═════ Records ═════
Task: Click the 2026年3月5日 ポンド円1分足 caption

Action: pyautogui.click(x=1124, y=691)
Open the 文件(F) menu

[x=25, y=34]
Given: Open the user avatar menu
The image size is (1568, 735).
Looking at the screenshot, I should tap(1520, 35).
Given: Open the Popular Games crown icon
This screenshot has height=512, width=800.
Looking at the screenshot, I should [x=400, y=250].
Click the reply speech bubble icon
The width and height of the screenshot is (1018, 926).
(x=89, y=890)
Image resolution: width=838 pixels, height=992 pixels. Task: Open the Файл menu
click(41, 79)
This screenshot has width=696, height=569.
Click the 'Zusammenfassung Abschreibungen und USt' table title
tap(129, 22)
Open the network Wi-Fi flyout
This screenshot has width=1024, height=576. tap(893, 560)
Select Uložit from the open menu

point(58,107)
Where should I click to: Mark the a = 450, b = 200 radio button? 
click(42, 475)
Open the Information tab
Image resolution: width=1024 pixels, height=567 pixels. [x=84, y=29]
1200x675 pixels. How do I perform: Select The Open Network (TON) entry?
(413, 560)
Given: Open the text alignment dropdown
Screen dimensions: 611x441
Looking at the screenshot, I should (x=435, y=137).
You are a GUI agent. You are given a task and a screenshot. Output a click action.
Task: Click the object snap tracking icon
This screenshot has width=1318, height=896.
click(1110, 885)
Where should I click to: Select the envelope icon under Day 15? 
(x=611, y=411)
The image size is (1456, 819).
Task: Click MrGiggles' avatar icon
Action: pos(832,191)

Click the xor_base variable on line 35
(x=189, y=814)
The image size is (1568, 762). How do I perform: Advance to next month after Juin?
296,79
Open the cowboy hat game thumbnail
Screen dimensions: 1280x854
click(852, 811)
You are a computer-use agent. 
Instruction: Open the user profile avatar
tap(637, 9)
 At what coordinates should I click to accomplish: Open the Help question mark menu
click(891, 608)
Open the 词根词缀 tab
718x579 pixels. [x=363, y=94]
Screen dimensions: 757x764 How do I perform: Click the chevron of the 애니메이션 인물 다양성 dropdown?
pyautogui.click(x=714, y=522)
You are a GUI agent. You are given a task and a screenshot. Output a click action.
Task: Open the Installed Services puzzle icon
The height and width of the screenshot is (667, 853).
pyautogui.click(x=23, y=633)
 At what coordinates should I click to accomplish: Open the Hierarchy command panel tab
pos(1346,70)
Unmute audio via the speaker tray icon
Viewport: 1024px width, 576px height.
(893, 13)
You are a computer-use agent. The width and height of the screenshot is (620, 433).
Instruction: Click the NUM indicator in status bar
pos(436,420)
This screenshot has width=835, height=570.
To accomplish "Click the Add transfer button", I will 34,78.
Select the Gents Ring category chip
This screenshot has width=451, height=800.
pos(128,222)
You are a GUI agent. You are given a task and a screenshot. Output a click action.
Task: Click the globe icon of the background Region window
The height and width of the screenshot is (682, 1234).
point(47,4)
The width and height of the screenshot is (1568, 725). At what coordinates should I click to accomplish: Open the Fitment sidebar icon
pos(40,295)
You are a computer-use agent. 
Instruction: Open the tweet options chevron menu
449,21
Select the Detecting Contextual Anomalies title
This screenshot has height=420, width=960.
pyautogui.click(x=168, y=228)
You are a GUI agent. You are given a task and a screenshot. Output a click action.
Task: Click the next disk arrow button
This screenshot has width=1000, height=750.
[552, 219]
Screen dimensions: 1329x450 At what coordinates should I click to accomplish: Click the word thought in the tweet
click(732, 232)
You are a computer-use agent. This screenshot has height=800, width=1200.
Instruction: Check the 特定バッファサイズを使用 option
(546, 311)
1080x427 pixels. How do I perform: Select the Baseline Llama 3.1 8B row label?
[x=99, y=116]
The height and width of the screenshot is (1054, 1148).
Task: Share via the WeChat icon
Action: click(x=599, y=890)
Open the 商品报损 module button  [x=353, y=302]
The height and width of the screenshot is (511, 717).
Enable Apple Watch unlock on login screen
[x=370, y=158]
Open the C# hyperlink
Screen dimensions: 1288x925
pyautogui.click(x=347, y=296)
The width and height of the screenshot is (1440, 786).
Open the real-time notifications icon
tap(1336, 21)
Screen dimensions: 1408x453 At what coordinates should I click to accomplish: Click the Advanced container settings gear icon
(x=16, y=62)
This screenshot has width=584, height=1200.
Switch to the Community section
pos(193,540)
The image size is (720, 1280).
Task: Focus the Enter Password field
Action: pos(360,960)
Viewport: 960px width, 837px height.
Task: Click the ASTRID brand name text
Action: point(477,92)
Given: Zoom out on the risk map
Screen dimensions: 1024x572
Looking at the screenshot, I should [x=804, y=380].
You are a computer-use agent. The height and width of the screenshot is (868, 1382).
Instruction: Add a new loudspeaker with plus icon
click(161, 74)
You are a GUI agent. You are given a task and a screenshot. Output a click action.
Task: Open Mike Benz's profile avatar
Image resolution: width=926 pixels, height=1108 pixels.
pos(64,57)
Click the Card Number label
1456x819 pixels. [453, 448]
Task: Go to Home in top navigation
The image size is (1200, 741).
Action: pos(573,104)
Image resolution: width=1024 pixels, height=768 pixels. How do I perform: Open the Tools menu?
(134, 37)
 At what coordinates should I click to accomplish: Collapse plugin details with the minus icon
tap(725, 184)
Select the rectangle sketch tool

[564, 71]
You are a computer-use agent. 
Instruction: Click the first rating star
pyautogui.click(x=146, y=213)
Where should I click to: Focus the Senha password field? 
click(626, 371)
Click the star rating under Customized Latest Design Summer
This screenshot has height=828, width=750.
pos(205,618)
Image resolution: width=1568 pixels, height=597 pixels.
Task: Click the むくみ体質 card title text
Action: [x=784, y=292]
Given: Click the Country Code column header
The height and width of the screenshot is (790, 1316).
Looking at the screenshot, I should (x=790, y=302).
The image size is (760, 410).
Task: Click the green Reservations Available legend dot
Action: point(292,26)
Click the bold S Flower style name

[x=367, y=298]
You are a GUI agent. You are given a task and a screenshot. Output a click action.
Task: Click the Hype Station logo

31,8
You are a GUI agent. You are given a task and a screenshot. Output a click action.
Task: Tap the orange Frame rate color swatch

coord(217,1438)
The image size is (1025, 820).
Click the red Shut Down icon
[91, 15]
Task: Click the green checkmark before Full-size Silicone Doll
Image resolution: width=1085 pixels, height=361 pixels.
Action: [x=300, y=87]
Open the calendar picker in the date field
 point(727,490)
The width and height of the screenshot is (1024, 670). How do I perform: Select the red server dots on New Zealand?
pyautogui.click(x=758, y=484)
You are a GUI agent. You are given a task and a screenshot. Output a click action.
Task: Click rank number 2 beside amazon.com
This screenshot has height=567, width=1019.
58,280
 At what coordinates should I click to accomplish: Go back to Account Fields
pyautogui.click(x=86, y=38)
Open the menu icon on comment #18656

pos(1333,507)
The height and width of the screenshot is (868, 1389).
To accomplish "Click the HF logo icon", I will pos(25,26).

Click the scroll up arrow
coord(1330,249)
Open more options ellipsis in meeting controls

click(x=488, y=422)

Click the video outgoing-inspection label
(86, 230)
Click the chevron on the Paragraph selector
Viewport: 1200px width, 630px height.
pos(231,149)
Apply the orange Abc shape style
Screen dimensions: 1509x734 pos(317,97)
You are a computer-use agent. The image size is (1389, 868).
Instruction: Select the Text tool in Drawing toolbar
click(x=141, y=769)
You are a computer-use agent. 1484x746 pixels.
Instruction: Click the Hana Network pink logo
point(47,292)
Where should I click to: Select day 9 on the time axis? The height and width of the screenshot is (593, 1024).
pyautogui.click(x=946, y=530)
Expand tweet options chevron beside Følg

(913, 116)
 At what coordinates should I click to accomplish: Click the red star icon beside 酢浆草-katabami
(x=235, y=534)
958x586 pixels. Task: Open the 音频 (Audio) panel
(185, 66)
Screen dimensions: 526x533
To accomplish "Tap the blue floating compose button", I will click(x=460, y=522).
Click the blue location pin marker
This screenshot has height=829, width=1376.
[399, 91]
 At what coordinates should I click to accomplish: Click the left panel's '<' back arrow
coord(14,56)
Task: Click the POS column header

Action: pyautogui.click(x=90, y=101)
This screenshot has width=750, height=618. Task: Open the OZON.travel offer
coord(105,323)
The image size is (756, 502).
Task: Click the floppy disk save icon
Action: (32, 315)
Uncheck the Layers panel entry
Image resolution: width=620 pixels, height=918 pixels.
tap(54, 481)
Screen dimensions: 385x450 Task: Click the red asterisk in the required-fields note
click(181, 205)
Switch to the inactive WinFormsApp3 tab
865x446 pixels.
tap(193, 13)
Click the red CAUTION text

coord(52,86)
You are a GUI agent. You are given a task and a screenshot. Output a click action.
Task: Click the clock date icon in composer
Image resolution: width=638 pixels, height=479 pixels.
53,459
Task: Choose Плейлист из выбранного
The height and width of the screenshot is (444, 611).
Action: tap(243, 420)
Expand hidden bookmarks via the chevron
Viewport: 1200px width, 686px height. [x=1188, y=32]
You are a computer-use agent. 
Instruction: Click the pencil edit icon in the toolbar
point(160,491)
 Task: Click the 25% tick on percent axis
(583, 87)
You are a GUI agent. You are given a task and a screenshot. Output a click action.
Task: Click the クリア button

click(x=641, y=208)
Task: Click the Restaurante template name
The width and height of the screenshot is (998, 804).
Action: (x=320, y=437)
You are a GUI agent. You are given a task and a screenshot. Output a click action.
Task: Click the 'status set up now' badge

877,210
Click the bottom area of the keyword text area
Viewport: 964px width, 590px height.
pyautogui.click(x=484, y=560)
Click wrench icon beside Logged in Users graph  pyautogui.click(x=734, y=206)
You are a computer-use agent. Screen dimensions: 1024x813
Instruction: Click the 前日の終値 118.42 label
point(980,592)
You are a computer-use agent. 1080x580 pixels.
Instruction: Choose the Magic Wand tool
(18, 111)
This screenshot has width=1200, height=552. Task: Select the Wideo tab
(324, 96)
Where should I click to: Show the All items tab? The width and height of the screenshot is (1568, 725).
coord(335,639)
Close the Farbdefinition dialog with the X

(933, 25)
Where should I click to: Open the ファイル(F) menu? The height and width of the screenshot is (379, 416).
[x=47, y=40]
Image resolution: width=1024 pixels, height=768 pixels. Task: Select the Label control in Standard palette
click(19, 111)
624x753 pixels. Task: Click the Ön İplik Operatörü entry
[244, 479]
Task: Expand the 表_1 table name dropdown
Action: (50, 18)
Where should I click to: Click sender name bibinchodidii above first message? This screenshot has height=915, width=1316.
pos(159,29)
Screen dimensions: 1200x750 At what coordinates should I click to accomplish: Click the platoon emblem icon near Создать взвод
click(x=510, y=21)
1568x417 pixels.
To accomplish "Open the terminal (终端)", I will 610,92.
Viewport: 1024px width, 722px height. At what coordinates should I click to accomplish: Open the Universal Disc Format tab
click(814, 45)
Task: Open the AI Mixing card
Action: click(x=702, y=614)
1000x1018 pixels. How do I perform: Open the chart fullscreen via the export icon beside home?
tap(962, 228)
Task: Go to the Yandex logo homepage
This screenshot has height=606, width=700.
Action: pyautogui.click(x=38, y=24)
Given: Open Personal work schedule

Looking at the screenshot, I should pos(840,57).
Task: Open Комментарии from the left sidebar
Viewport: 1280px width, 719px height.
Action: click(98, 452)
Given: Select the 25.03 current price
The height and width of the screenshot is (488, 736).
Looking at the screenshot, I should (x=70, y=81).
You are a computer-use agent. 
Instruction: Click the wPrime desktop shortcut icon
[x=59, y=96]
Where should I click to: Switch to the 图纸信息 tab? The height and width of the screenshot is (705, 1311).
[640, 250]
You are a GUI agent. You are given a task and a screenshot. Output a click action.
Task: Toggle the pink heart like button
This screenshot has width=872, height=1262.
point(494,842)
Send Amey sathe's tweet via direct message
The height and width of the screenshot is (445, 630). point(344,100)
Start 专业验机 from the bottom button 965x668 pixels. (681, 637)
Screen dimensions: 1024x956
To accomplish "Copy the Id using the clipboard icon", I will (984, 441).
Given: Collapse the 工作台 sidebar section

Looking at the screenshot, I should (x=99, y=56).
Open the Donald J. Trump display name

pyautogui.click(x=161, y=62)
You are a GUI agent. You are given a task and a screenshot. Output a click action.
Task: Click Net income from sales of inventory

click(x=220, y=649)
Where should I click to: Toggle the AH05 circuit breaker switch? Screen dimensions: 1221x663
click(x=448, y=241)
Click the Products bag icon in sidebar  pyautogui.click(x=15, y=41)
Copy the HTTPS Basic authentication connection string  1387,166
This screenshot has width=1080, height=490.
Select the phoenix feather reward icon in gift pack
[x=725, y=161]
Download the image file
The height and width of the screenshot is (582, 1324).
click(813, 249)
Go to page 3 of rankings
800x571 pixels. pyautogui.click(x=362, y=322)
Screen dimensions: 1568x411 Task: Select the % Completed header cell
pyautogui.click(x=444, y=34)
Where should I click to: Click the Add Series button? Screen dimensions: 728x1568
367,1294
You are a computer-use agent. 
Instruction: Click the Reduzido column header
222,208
═════
List each line of the records that holds the string "will".

To accomplish "Click the Add transfer button", I will 34,78.
To accomplish "Click the HF logo icon", I will pos(25,26).
To accomplish "Tap the blue floating compose button", I will click(x=460, y=522).
To accomplish "Open the terminal (终端)", I will 610,92.
To accomplish "Copy the Id using the clipboard icon", I will (984, 441).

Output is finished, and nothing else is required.